Making Change





PROCEDURE. Ask the following questions in the order here given:--



(a) "_If I were to buy 4 cents worth of candy and should give

the storekeeper 10 cents, how much money would I get back?_"

(b) "_If I bought 13 cents worth and gave the storekeeper

15 cents, how much would I get back?_"

(c) "_If I bought 4 cents worth and gave the storekeeper

25 cents, how much would I get back?_"



Coins are not used, and the subject is not allowed the help of pencil

and paper. If the subject forgets the statement of the problem, it is

permissible to repeat it once, but only once. The response should be

made in ten or fifteen seconds for each problem.

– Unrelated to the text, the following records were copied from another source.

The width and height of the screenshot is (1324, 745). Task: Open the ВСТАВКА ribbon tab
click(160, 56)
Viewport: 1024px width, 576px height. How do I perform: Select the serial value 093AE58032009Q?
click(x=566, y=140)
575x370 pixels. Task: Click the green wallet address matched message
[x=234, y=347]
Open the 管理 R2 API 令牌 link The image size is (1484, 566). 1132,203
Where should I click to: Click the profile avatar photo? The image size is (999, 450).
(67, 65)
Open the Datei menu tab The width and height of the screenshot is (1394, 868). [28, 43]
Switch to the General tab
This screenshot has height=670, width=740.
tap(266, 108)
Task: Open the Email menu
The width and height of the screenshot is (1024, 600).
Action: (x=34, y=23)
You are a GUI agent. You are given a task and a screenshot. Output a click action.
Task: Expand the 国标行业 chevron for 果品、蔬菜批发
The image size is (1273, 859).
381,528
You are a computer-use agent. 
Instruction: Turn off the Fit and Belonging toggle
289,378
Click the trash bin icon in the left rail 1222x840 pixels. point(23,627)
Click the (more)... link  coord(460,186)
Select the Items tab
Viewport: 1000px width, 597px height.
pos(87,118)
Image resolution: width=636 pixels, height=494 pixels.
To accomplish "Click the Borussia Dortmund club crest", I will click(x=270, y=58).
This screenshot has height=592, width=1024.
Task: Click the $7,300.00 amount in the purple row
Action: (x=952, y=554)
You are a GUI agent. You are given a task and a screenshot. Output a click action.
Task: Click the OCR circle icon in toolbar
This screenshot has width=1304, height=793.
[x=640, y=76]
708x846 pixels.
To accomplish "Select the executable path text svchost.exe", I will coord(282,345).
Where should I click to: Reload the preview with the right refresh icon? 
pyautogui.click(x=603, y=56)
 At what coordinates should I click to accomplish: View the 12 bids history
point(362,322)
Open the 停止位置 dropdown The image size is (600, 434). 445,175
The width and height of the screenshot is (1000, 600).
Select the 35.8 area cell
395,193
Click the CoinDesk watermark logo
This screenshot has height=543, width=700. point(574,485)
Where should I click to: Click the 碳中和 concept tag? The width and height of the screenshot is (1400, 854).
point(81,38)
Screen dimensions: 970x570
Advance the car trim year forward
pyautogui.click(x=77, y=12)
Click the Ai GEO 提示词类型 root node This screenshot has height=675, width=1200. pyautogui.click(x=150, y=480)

SCORING, The test is passed if _two out of three_ problems are answered

correctly in the allotted time. In case two answers are given to a

problem, we follow the usual rule of counting the second and ignoring

the first.



REMARKS. Problems of this nature, when thoroughly standardized, are

extremely valuable as tests of intelligence. The difficulty of the test,

as we have used it, does not lie in the subtraction of 4 from 10, 12

from 15, etc. Such subtractions, when given as problems in subtraction,

are readily solved by practically all normal 8-year-olds who have

attended school as much as two years. The problems of the test have a

twofold difficulty: (1) The statement of the problem must be

comprehended and held in mind until the solution has been arrived at;

(2) the problem is so stated that the subject must himself select the

fundamental operation which applies. The latter difficulty is somewhat

the greater of the two, addition sometimes being employed instead of

subtraction.



It is just such difficulties as this that prove so perplexing to the

feeble-minded. High-grade defectives, although they require more than

the usual amount of drill and are likely to make occasional errors, are

nevertheless capable of learning to add, subtract, multiply, and divide

fairly well. Their main trouble comes in deciding which of these

operations a given problem calls for. They can master routine, but as

regards initiative, judgment, and power to reason they are little

educable. The psychology and pedagogy of mental deficiency is epitomized

in this statement.



There has been little disagreement as to the proper location of the test

of making change, but various procedures have been employed. Coins have

generally been employed, in which case the subject is actually allowed

to make the change. Most other revisions have also given only a single

problem, usually 4 cents out of 20 cents, or 4 out of 25, or 9 out of

25. It is evident that these are not all of equal difficulty. There is

general agreement, however, that normal children of 9 years should be

able to make simple change.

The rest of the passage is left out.